謎の生物の光景4
「飛んでまーす!」
「飛んでるわね。」
「今日のターゲットは空なのよー!空にいるのよ-!」
「鳥?」
「えっとね、ヒマワシ。」
「…なんとなく想像つくけど、一応聞いとくわ。どんなの?」
「ヒマワリとワシの合体。」
「やっぱり。」
「身体全体ヒマワリ模様。」
「随分とご陽気ね。」
「ついつい太陽の方向に飛んでいってしまう習性がある。」
「ヒマワリだから?」
「空腹だろうと疲労困憊だろうと満身創痍だろうと、まずは太陽。なによりも太陽。」
「日焼け大好きな人みたいね。」
「その結果数は激減。」
「バカなの?」
「まぁ、知能よりも本能が勝ってるんだろうね。仕方ないよ、動植物だもの。」
「植物混ざったことで、知能的には退化してる?」
「そうかもね~。まぁ、一概にそれがいいとか悪いとかはわからないけど。知能が増えすぎると、要らない感情も芽生えたりするし?」
「でも、知能が増えることで文明は始まり、種の発展は起こるのよ?」
「進化はしないっぽいけどね。」
「進化は生活環境への適応のため、でしょ?文明が発展すれば進化の必要もないもの。」
「そうかなぁ。」
「それに、今回の動植物に関しては、進化って言うより突然変異でしょ?いわば、イレギュラーだもの。」
「その辺は微妙なとこだよね。イレギュラーが起こるのも、何かしらの理由があるから起こるわけだし。」
「まぁ、そうだけど。………ところでさ。」
「なに?」
「さっきから私たち、飛んでるわよね?」
「飛んでるね。」
「ずーーーーーっと、指摘しようかどうしようか迷ってたんだけど…。私たちさぁ、何で飛んでるの?」
「鳥。」
「…………………………。」
「なかなか出来ないよね~。鳥の背中に乗って空飛ぶなんてさぁ。これも、進化の恩恵、ってやつよね。」
「………………あのさ。」
「なに?」
「この鳥さぁ…。なんか模様みたいなものが見えるんだけど………ヒマワリの。
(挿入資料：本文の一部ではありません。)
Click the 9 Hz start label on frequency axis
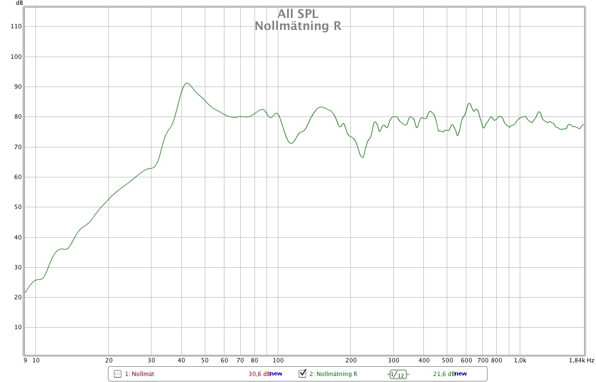 (x=25, y=360)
」
「え、そう?私にはヤツメウナギに見えるけど。」
「どう見たらそう見えるのよ!完全にヒマワリじゃない!」
「う~ん………。まぁ、そう思って見れば、そう見えなくも、ない。」
「………。まぁ、いいわ。これが、ヒマワリ模様だ、ってことは、よ。この鳥って…、」
「……………お、」
「……………。」
「まさかっ!!??」
「遅っ!!」
「いや~、盲点盲点。まさかターゲットの背中に乗っているとは思わなかったわねぇ。」
「気付きなさいよ!乗った時点で!」
「いやいや!あんたこそ気付いてよ!鳥探すのに鳥に乗るってどういうこと?って!」
「そこはなんか考えがあるのかなぁ、とか、思ったのよ!鳥同士でなんか引き合うものがある、とか。」
「そんなの知らないよ。鳥探すなら鳥に乗れ、って聞いてたくらいで。」
「誰に。」
「三丁目さん。」
「また出た!」
「シーダカンスの糠漬けは結局失敗したらしいです。」
「聞いてないから。」
「今度はヒマワシの焼き鳥を作りたいんだって。」
「懲りてないのか!」
「三丁目さんに、懲りる、という言葉はない。ついでに、削る、という言葉もない。」
「何を。」
「経費。」
「削れよ。」
…人が2人乗れるほどの異常な大きさ、という点に関しては、全く触れない2人。気付いているのか、気付きたくないのか…。
つづく
注:この作品はフィクションです。
なんだかんだで各話、もうすぐ5周目突入です。